Patrick Herbert

No. 81 – Los Angeles Chargers
- Position: Tight end
- Roster status: Active Roster

Personal information
- Born: October 18, 2000 (age 25) Eugene, Oregon, U.S.
- Listed height: 6 ft 5 in (1.96 m)
- Listed weight: 255 lb (116 kg)

Career information
- High school: Sheldon (Eugene, Oregon)
- College: Oregon (2019–2024)
- NFL draft: 2025: undrafted

Career history
- Jacksonville Jaguars (2025); Los Angeles Chargers (2026–present);
- Stats at Pro Football Reference

= Patrick Herbert (American football) =

American football player (born 2000)

Patrick Herbert (born October 18, 2000) is an American professional football tight end for the Los Angeles Chargers of the National Football League (NFL). He played college football for the Oregon Ducks.

==Early life==
Herbert was born the youngest of three boys for Holly & Mark Herbert in Eugene, Oregon where he attended Sheldon High School. He played as a tight end and punter with the Fighting Irish football team. His senior year performance helped the Fighting Irish win a Southwest Conference championship. Herbert was also a three-year letterman. He was rated a four-star recruiting prospect by 247Sports.com and received a total of six athletic scholarship offers.

==College career==
Completing enrollment at the University of Oregon in April 2019, Herbert joined the field as a tight end with the Oregon Ducks on September 7 during the game against Nevada. After recovering from injuries sustained in his redshirt freshman seasons during 2020 and 2021, Herbert returned to the field in 2022 for all 13 games. In his junior season in 2023, Herbert started four of the season's 14 total games. In 2024 as a senior tight end, Herbert started six of the season's 14 games. After six seasons, Herbert finished his college career with 31 catches for 388 yards and four touchdowns.

==Professional career==

Pre-draft measurables
| Height | Weight | Arm length | Hand span | Wingspan | 40-yard dash | 10-yard split | 20-yard split | 20-yard shuttle | Three-cone drill | Vertical jump | Broad jump | Bench press |
| 6 ft 5 in (1.96 m) | 249 lb (113 kg) | 33+1⁄8 in (0.84 m) | 9+7⁄8 in (0.25 m) | 6 ft 6+3⁄4 in (2.00 m) | 4.79 s | 1.79 s | 2.83 s | 4.45 s | 7.09 s | 31.0 in (0.79 m) | 9 ft 6 in (2.90 m) | 13 reps |
All values from Pro Day

===Jacksonville Jaguars===
On April 26, 2025, Herbert was signed by the Jacksonville Jaguars as an undrafted free agent following the 2025 NFL draft. He was signed to the practice squad after being cut from the active roster on August 27. Herbert signed a reserve/future contract with Jacksonville on January 12, 2026.
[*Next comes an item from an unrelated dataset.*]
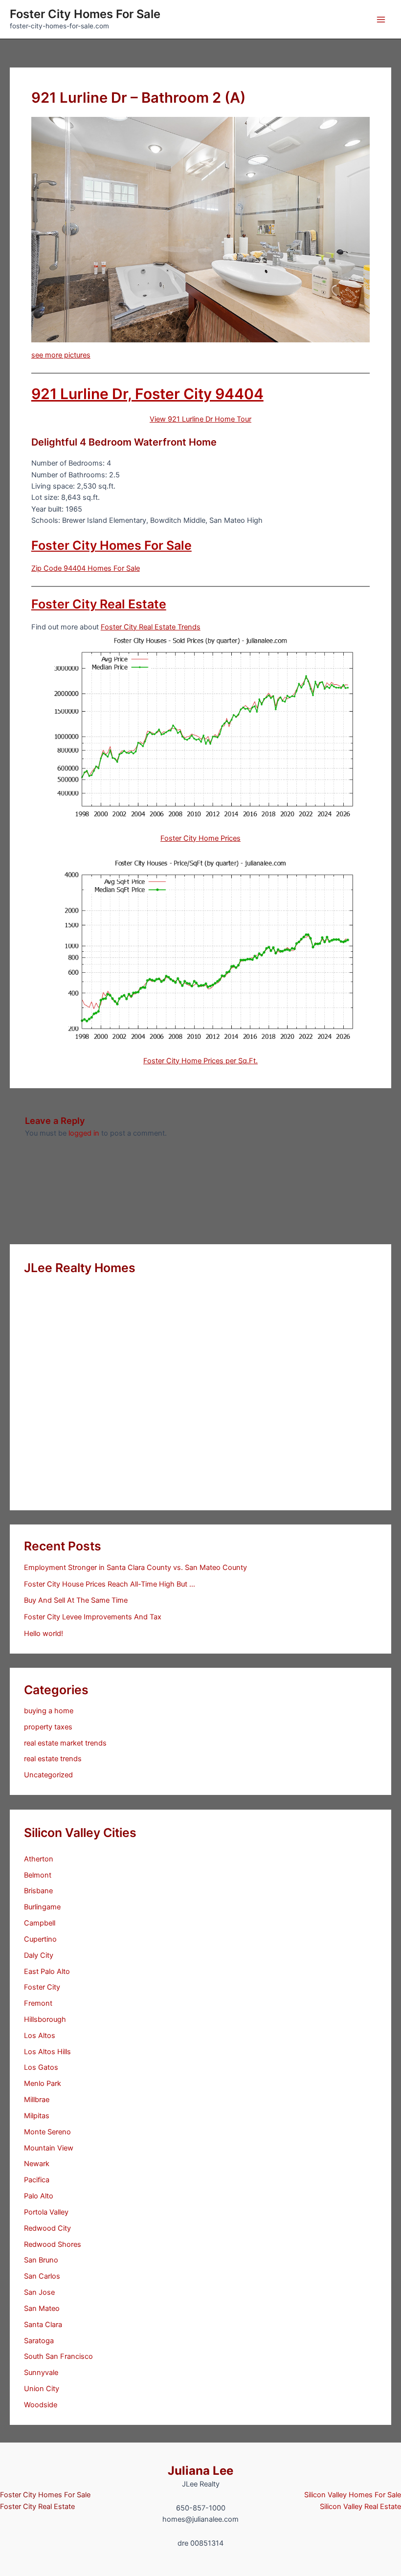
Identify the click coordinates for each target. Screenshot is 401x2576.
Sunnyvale (41, 2372)
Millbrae (36, 2099)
On August 30, 2026, Herbert was waived by the Jaguars as part of final roster cuts.

===Los Angeles Chargers===
On August 31, 2026, Herbert was signed to the Los Angeles Chargers practice squad.

==Career statistics==
===College===

| Year | Team | Games |  | Receiving |  |  |  |
| GP | GS | Rec | Yds | Avg | TD |
| 2019 | Oregon | 2 | 0 | Redshirted |  |  |  |
| 2020 | Oregon | 0 | 0 | Did not play due to injury |  |  |  |
| 2021 | Oregon | 0 | 0 | Did not play due to injury |  |  |  |
| 2022 | Oregon | 13 | 0 | 6 | 95 | 15.8 | 1 |
| 2023 | Oregon | 14 | 4 | 15 | 196 | 13.1 | 3 |
| 2024 | Oregon | 14 | 6 | 10 | 97 | 9.7 | 0 |
| Career |  | 43 | 10 | 31 | 388 | 12.5 | 4 |

==Personal life==
Herbert is the younger brother of NFL quarterback Justin Herbert with whom he played one season of college football at Oregon in 2019. His brother was selected sixth overall by the Los Angeles Chargers in the 2020 NFL draft.